West Syndrome and something else.

[NosyNessa]

When My son was 7 months old he started having seizures. The doctors diagnosed him with a form of epilepsy called 'west syndrome'. They immediately started a drug called ACTH (acthar gel). He reacted very well and they believe that we he had is gone.
However, he now has an umknown form of epilepsy. His EEG showed that his brain activity while he was awake was almost normal. But when he sleeps they believe that he is having seizures that cause him to stop breathing and are not visible to us. They have him hooked up to a sleep apnea monitor and we are giving him Topamax to see if it helps.
He is now almost 9 months old.

The Topamax is giving him a few noticible side effects.
The doctor told us that he would have a loss of appetite but so far he has been eating more than usual.

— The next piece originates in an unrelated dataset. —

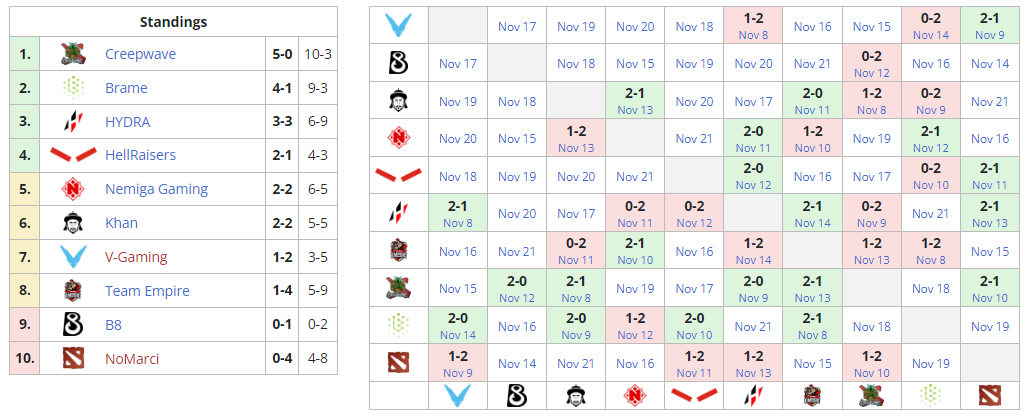Viewport: 1030px width, 416px height.
Task: Click the Creepwave logo in the standings
Action: (x=73, y=54)
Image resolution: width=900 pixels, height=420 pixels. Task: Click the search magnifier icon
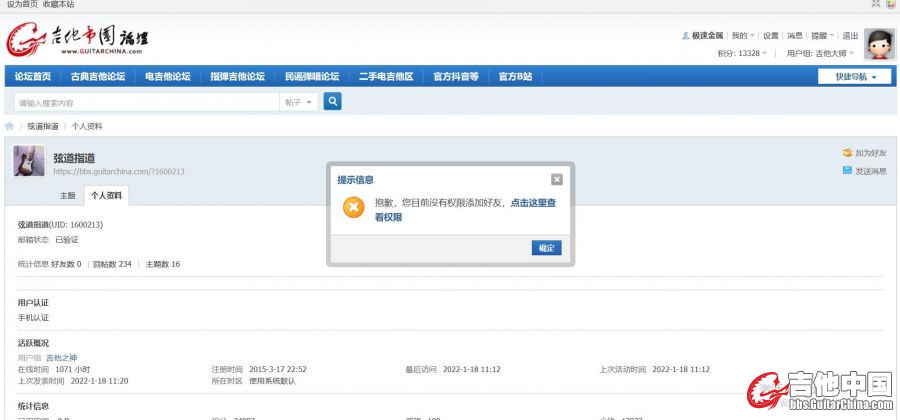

He is also tired all the time.

My husband and I have been having a really hard time. But, we are confident that everything will turn out fine.

 

[Dutch mom]

Welcome on CWE from another mom.

My son has the Lennox Gastaut syndrome, the 'big bad brother' of West syndrome... About 1/3 of kids with LGS have had West syndrome before, developing into LGS as they get older. LGS is more rare, about 15-20% of kids with West finally do develop LGS.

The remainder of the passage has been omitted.